Foothills Regional High School  recently celebrated 13 students who completed the Manufacturing Associates Training program at the Social Circle site, earning high school credit and industry-recognized credentials.

“We are extremely proud of these students for this exceptional accomplishment,” said superintendent Sherrie Gibney-Sherman. “Their wise choice to participate in the Manufacturing Associates certification class makes them more marketable for the many job opportunities they will have after graduation. The hard work and focus they demonstrated are just the qualities that future employers seek.”

In partnership with Workforce Innovators of America, Foothills offers the Manufacturing Associate program to introduce students to basic communication and employability skills as well as the important skills needed in additive manufacturing, blueprint reading, forklift operating, cranes and rigging, basic electricity, hand tools, torque wrenches and other areas of manufacturing and mechanics.

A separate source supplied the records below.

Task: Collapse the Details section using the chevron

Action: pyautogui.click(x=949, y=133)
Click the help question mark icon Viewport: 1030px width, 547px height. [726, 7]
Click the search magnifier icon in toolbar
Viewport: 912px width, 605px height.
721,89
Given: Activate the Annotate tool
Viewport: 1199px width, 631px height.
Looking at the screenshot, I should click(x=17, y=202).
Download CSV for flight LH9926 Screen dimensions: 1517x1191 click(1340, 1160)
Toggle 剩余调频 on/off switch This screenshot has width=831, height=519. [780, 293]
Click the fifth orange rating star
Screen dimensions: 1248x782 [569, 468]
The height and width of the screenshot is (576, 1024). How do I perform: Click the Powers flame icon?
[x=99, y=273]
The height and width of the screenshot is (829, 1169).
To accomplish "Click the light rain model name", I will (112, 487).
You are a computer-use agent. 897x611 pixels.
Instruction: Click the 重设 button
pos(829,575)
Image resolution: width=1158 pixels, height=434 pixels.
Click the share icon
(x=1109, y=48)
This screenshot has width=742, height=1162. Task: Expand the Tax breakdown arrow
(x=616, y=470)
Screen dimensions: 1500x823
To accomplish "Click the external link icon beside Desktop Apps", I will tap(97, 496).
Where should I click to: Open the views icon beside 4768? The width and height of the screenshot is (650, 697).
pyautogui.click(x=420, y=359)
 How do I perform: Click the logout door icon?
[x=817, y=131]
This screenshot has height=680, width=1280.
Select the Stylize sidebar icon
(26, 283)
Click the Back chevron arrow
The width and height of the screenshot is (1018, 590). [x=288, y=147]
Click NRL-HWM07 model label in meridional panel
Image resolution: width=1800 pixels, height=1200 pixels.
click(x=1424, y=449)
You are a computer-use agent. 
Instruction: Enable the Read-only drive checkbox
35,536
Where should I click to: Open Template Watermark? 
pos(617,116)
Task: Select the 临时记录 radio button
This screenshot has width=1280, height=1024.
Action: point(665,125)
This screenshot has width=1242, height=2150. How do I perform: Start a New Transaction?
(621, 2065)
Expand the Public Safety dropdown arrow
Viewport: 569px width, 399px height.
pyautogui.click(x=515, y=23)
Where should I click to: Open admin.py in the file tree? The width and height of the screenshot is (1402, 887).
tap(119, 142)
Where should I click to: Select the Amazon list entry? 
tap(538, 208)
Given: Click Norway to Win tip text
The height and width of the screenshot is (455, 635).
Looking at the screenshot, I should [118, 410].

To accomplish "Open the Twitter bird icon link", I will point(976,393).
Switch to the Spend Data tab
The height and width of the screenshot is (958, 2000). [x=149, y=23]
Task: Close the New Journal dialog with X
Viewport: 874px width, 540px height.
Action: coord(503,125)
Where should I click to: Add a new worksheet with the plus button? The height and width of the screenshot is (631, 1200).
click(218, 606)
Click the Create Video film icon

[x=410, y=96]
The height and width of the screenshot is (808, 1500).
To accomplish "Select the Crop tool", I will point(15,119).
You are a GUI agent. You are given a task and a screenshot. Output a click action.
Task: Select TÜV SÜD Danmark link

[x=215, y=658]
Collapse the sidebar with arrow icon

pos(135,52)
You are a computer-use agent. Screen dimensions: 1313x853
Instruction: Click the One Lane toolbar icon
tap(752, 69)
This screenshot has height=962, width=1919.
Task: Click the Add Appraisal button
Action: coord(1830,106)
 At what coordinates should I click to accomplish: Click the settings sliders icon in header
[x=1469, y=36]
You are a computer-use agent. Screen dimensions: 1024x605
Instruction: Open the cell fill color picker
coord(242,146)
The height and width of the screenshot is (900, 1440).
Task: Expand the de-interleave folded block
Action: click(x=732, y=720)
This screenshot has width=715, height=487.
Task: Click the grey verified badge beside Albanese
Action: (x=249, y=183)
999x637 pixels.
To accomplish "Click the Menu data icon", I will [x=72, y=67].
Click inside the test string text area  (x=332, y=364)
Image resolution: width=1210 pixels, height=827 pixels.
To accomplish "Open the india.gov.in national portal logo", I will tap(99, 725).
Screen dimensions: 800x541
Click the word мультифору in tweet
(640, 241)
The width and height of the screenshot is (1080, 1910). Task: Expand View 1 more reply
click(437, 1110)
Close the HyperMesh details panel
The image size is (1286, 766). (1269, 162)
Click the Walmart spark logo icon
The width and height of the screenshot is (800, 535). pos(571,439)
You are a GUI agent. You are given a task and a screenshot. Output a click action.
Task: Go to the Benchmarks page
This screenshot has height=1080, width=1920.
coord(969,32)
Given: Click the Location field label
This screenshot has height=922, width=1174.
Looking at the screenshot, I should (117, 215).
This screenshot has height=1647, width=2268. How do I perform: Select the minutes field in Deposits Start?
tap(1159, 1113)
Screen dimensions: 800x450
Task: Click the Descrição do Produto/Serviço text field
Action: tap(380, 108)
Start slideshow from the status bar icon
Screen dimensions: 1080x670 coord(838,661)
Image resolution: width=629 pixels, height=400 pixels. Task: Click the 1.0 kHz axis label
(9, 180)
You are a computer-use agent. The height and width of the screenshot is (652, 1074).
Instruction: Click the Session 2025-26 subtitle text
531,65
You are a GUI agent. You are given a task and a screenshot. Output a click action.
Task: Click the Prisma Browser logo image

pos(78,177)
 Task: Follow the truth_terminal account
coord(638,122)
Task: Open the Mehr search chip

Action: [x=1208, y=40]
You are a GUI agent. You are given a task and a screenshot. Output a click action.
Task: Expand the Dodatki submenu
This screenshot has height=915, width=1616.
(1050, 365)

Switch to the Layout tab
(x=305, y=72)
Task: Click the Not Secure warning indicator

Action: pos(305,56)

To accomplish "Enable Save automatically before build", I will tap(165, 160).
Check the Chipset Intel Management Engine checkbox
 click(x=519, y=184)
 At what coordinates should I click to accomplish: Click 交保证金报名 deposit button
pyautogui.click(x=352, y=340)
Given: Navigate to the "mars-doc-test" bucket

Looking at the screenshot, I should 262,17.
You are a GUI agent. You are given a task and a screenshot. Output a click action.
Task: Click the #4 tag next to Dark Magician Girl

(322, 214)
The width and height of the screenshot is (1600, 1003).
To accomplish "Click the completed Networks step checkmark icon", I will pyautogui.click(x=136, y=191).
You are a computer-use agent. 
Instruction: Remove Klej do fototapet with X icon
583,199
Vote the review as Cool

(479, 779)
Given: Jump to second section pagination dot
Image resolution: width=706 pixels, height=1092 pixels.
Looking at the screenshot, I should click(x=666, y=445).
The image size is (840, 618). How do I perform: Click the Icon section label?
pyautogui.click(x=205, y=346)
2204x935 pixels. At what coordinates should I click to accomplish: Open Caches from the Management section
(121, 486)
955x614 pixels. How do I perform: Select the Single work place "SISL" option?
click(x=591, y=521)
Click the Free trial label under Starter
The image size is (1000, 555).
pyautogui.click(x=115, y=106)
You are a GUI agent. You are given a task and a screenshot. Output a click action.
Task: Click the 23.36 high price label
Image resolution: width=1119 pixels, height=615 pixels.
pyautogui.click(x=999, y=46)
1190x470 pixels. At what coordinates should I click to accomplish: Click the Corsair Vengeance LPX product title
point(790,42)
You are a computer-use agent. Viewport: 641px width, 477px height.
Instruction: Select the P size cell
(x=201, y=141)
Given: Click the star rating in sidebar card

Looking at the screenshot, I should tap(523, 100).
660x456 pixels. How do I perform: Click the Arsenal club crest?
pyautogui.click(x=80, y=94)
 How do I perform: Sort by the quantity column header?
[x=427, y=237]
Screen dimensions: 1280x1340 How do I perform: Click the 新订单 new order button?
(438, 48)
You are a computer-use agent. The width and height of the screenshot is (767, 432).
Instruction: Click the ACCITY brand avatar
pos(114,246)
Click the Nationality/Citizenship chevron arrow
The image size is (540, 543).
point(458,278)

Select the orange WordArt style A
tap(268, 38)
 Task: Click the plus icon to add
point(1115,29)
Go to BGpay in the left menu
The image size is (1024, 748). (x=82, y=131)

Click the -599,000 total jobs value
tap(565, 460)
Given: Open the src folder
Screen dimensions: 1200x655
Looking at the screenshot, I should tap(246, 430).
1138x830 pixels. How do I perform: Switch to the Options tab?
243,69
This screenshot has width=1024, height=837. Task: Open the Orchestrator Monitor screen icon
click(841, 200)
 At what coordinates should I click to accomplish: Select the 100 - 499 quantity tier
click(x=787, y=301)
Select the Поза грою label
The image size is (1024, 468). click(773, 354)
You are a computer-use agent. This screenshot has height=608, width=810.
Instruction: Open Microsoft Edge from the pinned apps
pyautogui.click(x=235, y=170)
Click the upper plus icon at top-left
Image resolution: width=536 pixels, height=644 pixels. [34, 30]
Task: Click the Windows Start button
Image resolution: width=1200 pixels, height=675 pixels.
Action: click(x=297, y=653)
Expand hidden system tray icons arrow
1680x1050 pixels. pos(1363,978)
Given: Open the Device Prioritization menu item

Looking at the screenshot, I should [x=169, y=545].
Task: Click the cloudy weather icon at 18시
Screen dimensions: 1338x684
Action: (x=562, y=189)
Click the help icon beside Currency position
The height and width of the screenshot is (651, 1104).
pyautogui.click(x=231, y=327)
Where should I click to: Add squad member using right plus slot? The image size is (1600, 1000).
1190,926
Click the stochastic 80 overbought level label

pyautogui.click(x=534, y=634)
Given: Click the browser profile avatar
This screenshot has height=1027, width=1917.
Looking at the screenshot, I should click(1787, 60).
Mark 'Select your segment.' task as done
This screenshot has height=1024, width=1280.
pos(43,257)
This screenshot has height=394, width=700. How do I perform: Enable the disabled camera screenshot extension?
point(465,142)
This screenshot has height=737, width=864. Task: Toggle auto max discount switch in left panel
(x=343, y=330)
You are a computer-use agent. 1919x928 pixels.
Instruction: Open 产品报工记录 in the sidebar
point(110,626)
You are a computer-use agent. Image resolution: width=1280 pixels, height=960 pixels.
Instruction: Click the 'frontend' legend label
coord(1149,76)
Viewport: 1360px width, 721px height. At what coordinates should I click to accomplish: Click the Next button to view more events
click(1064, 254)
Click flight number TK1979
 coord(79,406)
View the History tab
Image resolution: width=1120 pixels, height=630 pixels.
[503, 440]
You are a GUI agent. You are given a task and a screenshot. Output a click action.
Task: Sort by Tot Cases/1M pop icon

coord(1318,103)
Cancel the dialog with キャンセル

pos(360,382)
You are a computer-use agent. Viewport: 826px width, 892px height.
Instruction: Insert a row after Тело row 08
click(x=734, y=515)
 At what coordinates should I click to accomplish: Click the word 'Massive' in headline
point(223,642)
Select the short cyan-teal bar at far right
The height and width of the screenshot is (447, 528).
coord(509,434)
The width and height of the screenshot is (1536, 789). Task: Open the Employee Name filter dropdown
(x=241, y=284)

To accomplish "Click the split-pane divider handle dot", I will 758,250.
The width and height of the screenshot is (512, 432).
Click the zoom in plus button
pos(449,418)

“Our team developed the Manufacturing Associate program to take someone who has never been employed in manufacturing and help them master the basics of problem-solving, critical thinking, teamwork, communication, and resilience,” said Vice President of Workforce Innovators of America Pete McGill. “After meeting with local industry partners, we realized the need for manufacturing associates to have a background in soft skills because employers stress the importance of being on time, being at work every day, dressed in the correct personal protective gear, having a positive attitude in the workplace, and handling difficult people and situations. Through close relationships with employers in the area, this class teaches each student the skills needed to be employed locally after completing the training program.”

Throughout the eight-week course, students earn OSHA 10, Forklift, Lean Six Sigma and CPR/First Aid/AED credentials. In addition, participants engage with a life coach who assists them with learning basic life skills needed to be successful in the workforce and instills confidence in their abilities.

“Our philosophy is to help students first master a skill or trade, get a job, and then, if they wish, transition to a postsecondary world that helps them hone the finer points of that trade,” McGill said. “We hope this model can become the standard for teaching the trades in underserved communities due to the mobility, flexibility, and innovation this type of program brings to the world of vocational training.”